Exploring web API's: webcam, screen capture and Download! w/ JavaScript

#webdev #javascript #beginners #tutorial

By 2025, it’s estimated that 463 exabytes of data will be created each day globally – that’s the equivalent of 212,765,957 DVDs per day!

Media capture(Video, Audio etc) is one of the few contributing methods.

The more ways you are able collect data from users as a developer, the more interesting and creative applications you can build:

Video analysis software, video authenticator, sound analysis, editors, media capture extensions, seeing applications(Object detection, Object tracking) etc etc.

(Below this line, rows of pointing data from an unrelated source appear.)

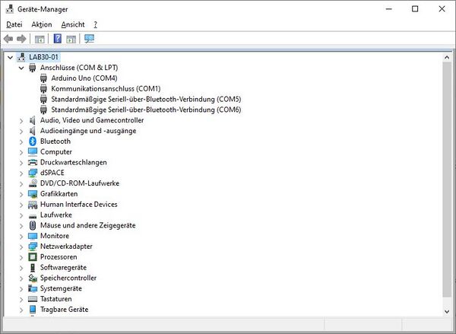Image resolution: width=456 pixels, height=334 pixels.
Task: Open the Aktion menu
Action: (42, 24)
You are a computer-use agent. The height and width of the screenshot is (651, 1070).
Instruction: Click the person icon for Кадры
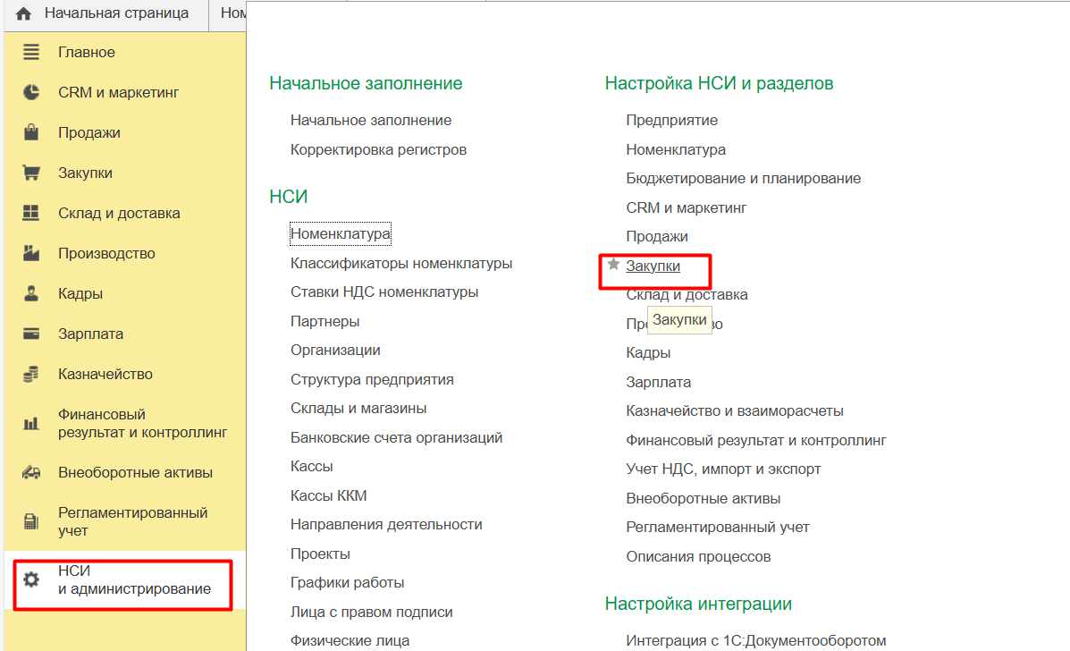click(x=31, y=294)
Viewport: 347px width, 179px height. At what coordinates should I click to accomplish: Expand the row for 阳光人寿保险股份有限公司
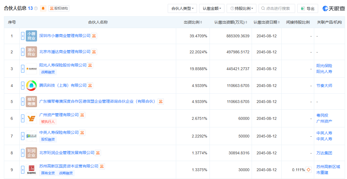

In this article we will play with this idea, of media in the web, and develop a taste for it,

before moving on to advanced applications, like video analysis, object detection and so on.

Media Capture Fundamentals

source code: git

Media Capture Fundamentals

The normal move is to start at the basic level, from capturing an image to video and then screen.

but we will re-arrange the order to capturing video, image and screen, the why will make sense soon!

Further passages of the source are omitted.